> What you will do: Skipping each picture, output the entries exactly as they stand below.

Saved entries:
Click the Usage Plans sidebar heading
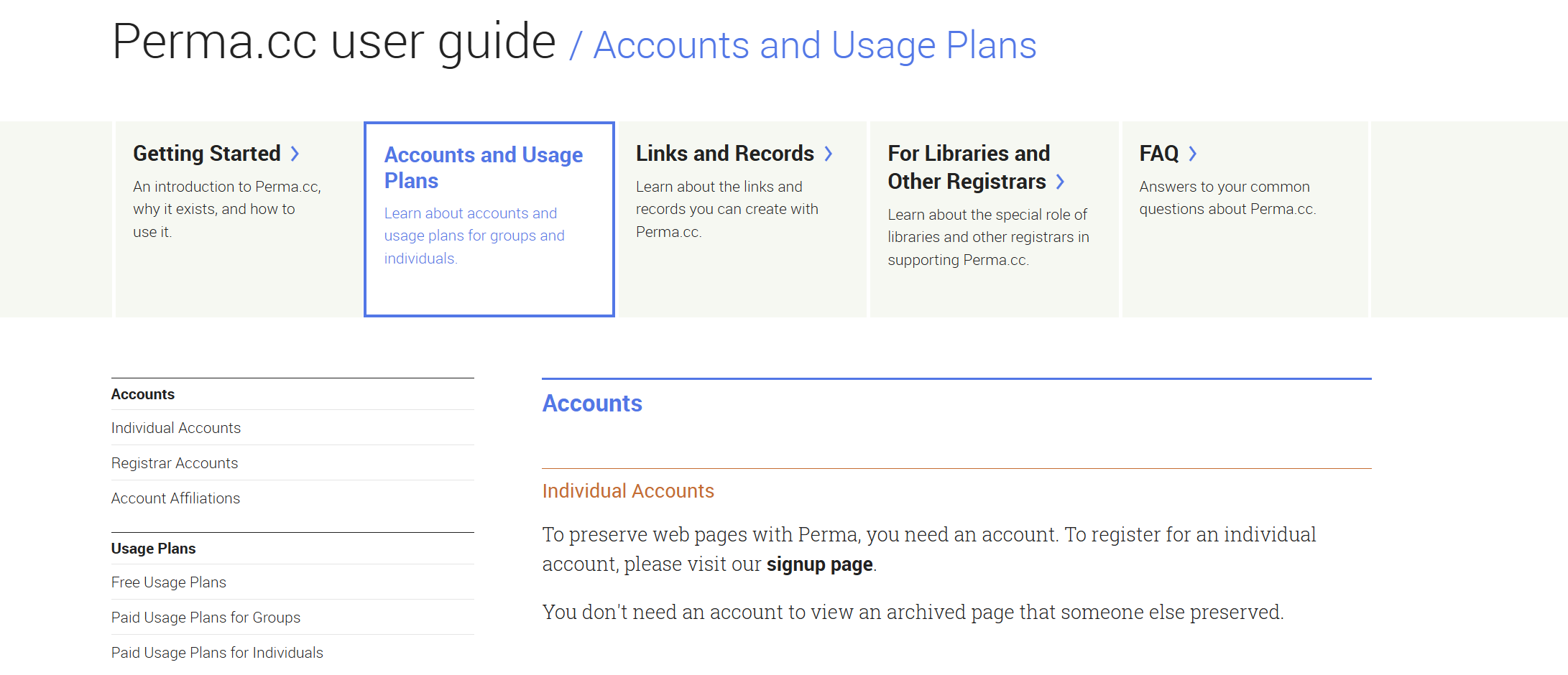This screenshot has width=1568, height=675. pyautogui.click(x=153, y=549)
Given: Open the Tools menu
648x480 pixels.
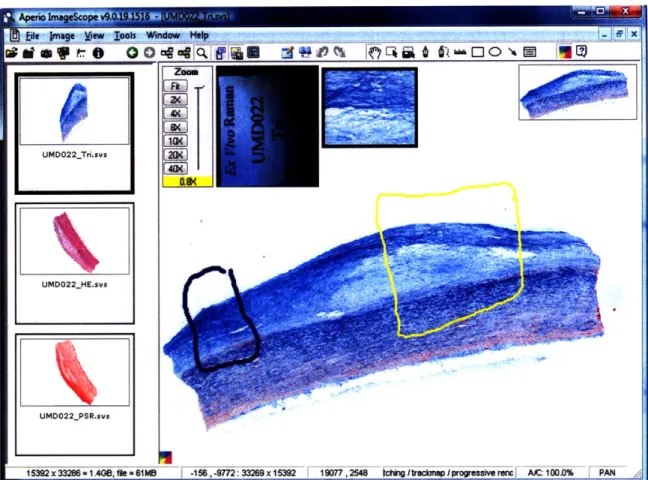Looking at the screenshot, I should [125, 36].
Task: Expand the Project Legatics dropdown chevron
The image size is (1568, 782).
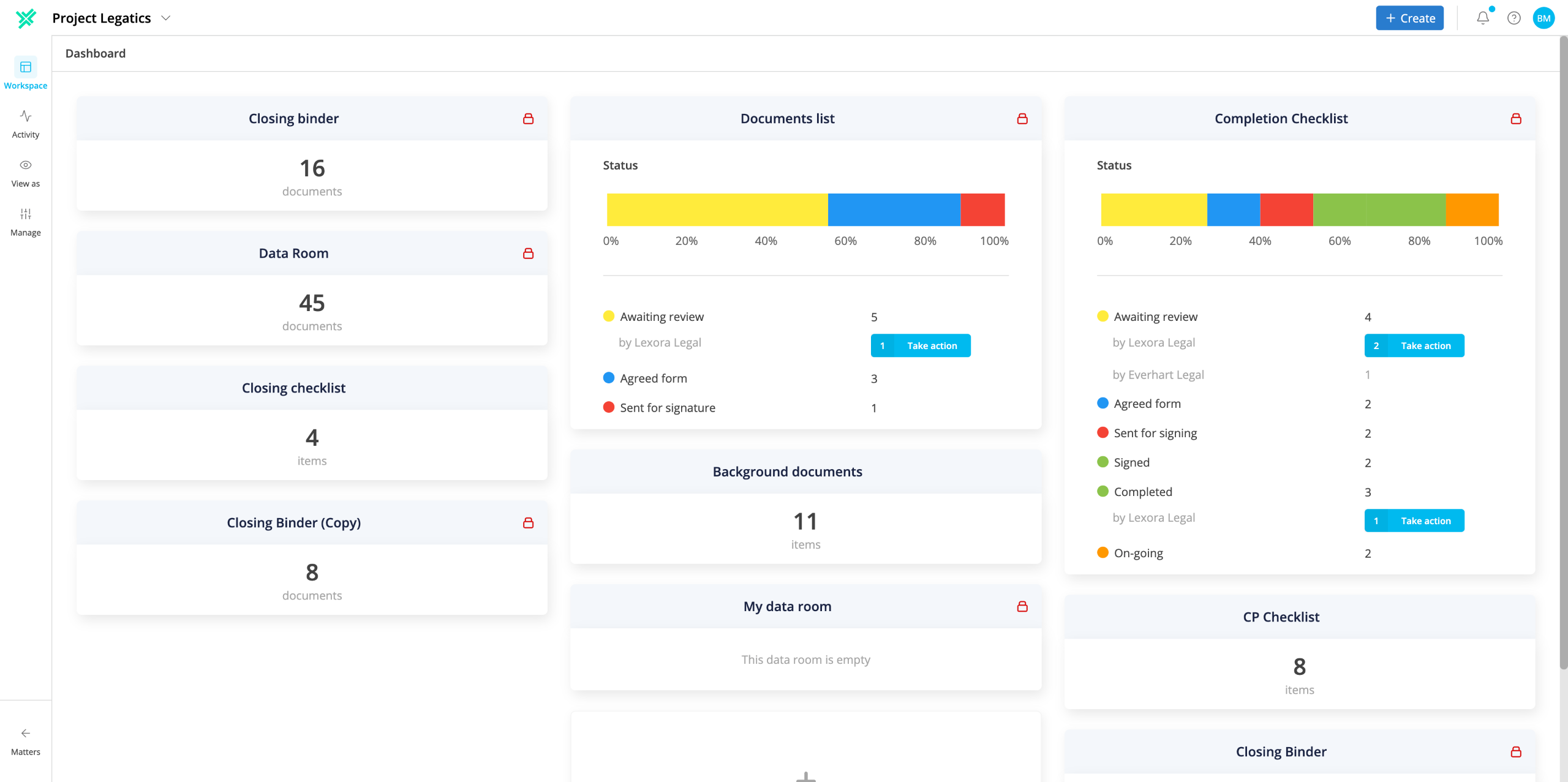Action: [165, 18]
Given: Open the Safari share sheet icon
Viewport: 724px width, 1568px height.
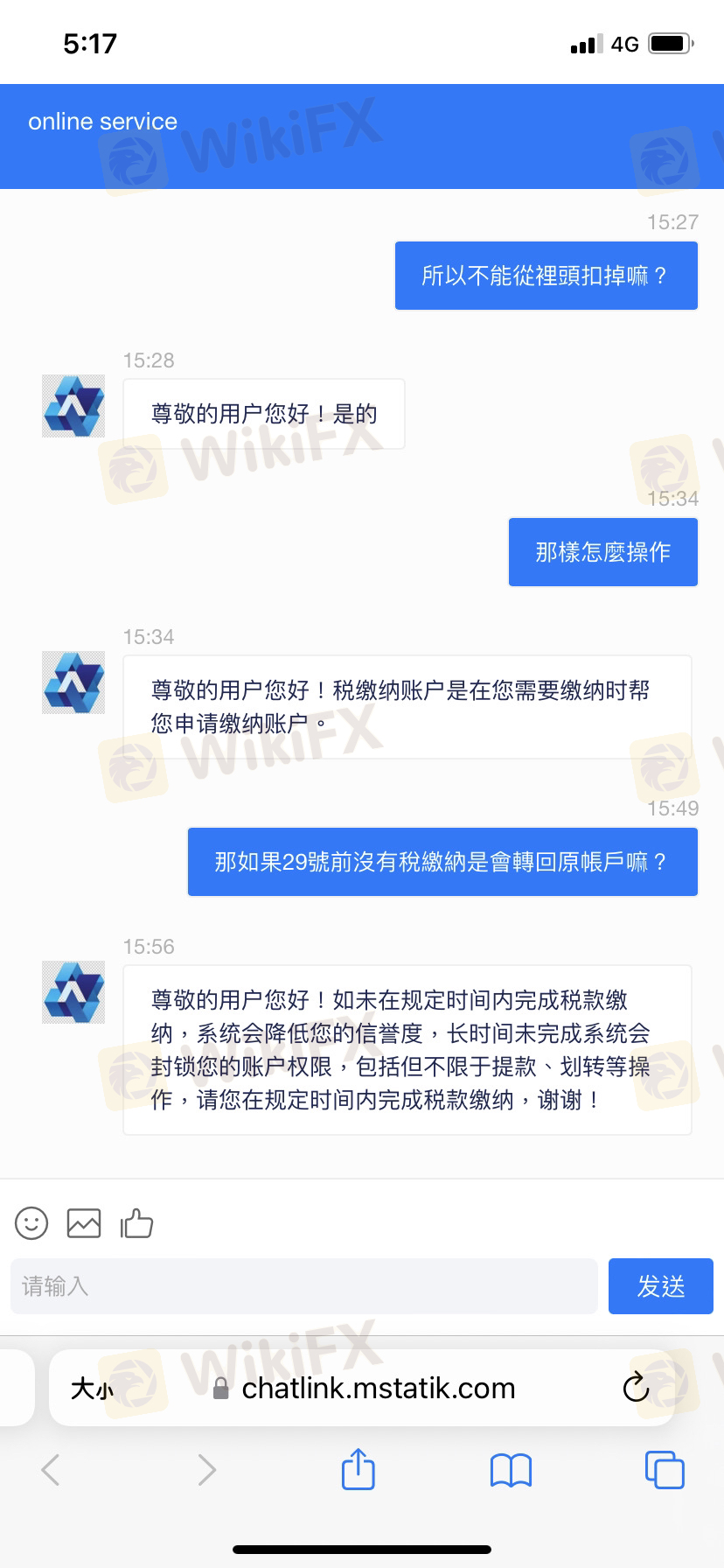Looking at the screenshot, I should pos(358,1469).
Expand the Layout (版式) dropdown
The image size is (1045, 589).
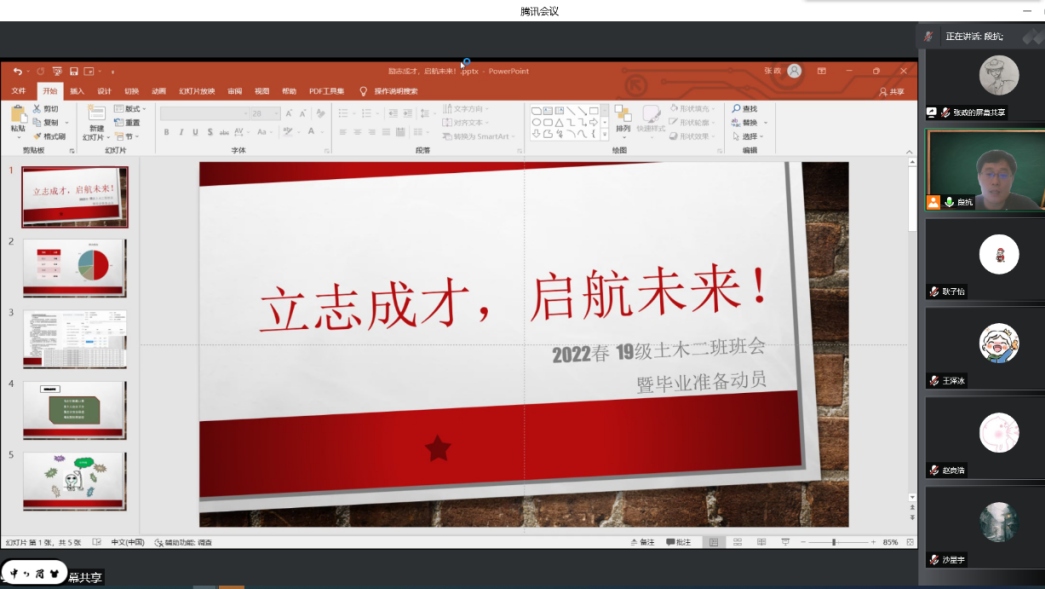[130, 108]
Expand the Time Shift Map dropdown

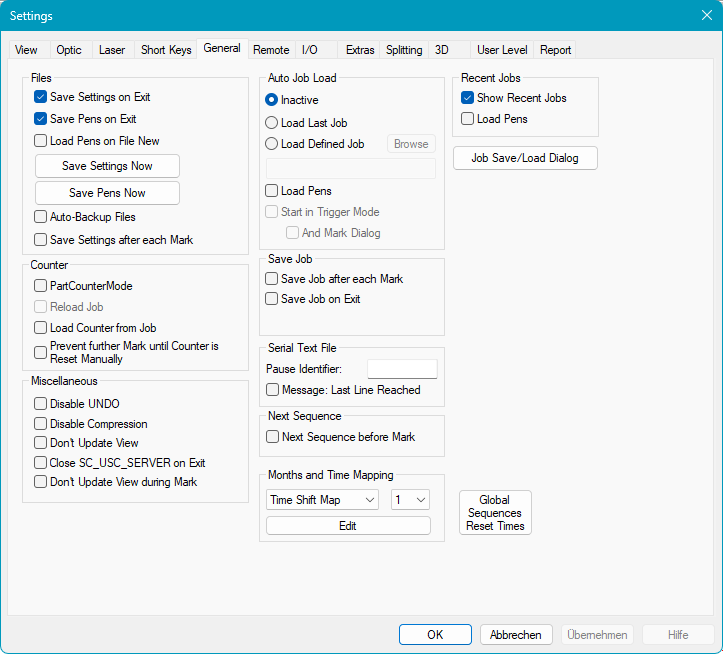click(x=322, y=500)
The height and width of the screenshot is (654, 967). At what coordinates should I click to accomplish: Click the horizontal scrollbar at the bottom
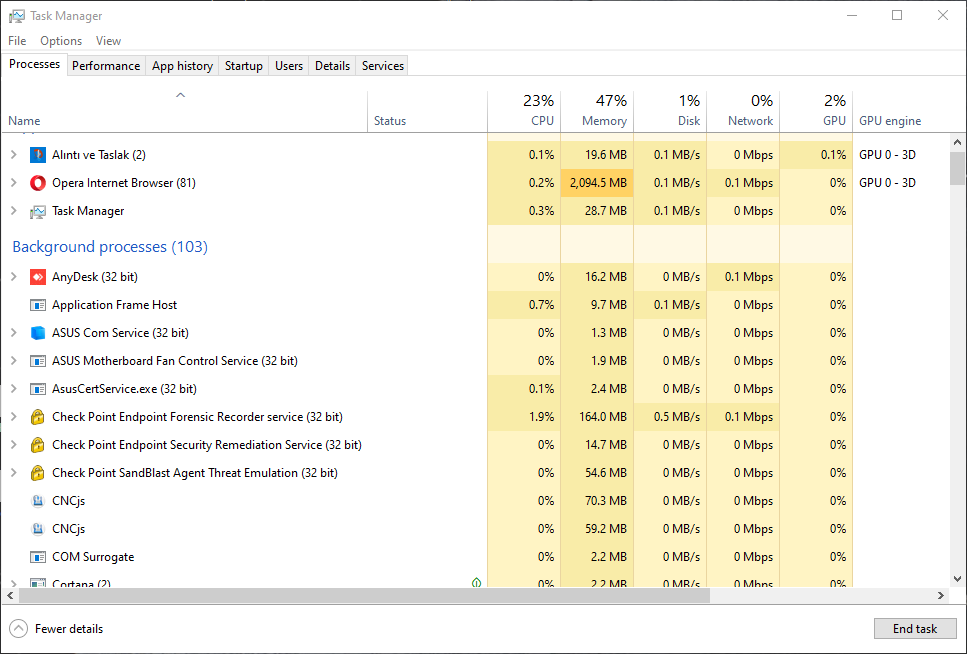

> Task answer:
Click the Usage Plans sidebar heading
This screenshot has width=1568, height=675. pyautogui.click(x=153, y=549)
Given: Open the Tools menu
648x480 pixels.
Looking at the screenshot, I should [125, 36].
Task: Expand the Project Legatics dropdown chevron
The image size is (1568, 782).
Action: [165, 18]
Given: Open the Safari share sheet icon
Viewport: 724px width, 1568px height.
Looking at the screenshot, I should pos(358,1469).
Expand the Layout (版式) dropdown
The image size is (1045, 589).
[130, 108]
Expand the Time Shift Map dropdown

click(x=322, y=500)
The height and width of the screenshot is (654, 967). At what coordinates should I click to accomplish: Click the horizontal scrollbar at the bottom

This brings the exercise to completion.